■ **Problem**
Write out word for word the lines of data below from the line with "Select the Apr" to the line with "Click the Oct", including both of those lines and nothing else.

■ **Supplied records**

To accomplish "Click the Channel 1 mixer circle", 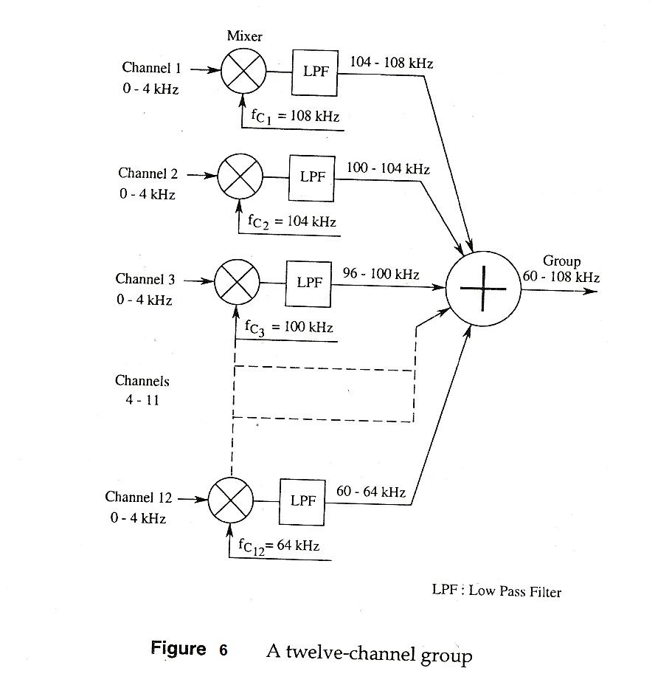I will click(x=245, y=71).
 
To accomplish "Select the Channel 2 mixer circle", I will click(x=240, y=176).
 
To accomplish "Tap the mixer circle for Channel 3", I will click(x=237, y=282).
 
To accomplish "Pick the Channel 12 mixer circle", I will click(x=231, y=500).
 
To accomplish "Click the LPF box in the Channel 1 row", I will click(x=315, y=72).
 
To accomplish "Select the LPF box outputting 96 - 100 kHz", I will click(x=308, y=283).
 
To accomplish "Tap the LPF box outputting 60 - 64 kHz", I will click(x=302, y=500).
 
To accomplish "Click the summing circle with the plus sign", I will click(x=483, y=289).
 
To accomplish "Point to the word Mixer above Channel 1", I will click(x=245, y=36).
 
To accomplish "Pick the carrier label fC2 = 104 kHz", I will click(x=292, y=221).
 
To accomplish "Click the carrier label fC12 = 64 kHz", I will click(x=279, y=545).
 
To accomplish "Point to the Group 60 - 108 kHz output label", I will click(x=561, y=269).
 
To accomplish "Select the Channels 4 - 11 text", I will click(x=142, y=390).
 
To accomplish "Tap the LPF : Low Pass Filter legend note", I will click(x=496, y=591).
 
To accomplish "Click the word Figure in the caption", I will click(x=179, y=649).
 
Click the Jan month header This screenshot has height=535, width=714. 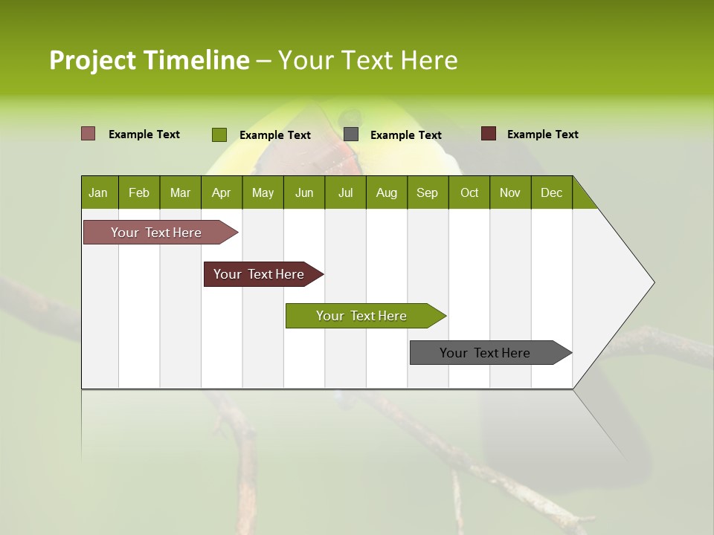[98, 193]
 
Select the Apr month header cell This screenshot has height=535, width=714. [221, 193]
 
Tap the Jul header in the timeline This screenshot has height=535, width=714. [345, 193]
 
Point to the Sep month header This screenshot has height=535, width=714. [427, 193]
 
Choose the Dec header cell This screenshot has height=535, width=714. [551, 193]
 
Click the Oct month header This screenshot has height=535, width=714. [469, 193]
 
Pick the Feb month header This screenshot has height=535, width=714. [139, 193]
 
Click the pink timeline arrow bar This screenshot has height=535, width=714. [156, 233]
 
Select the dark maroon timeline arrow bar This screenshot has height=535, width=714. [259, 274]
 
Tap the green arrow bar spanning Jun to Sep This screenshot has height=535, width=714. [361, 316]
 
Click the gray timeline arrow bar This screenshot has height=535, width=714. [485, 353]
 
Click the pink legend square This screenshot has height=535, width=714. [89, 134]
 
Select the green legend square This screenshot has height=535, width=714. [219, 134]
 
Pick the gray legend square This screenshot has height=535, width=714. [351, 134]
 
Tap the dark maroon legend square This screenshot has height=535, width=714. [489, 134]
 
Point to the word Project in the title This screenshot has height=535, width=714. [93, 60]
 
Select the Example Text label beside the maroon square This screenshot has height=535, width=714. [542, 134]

■ **Solved exercise**
Select the Apr month header cell This screenshot has height=535, width=714. [221, 193]
 
Tap the Jul header in the timeline This screenshot has height=535, width=714. [345, 193]
 
Point to the Sep month header This screenshot has height=535, width=714. [427, 193]
 
Choose the Dec header cell This screenshot has height=535, width=714. [551, 193]
 
Click the Oct month header This screenshot has height=535, width=714. [469, 193]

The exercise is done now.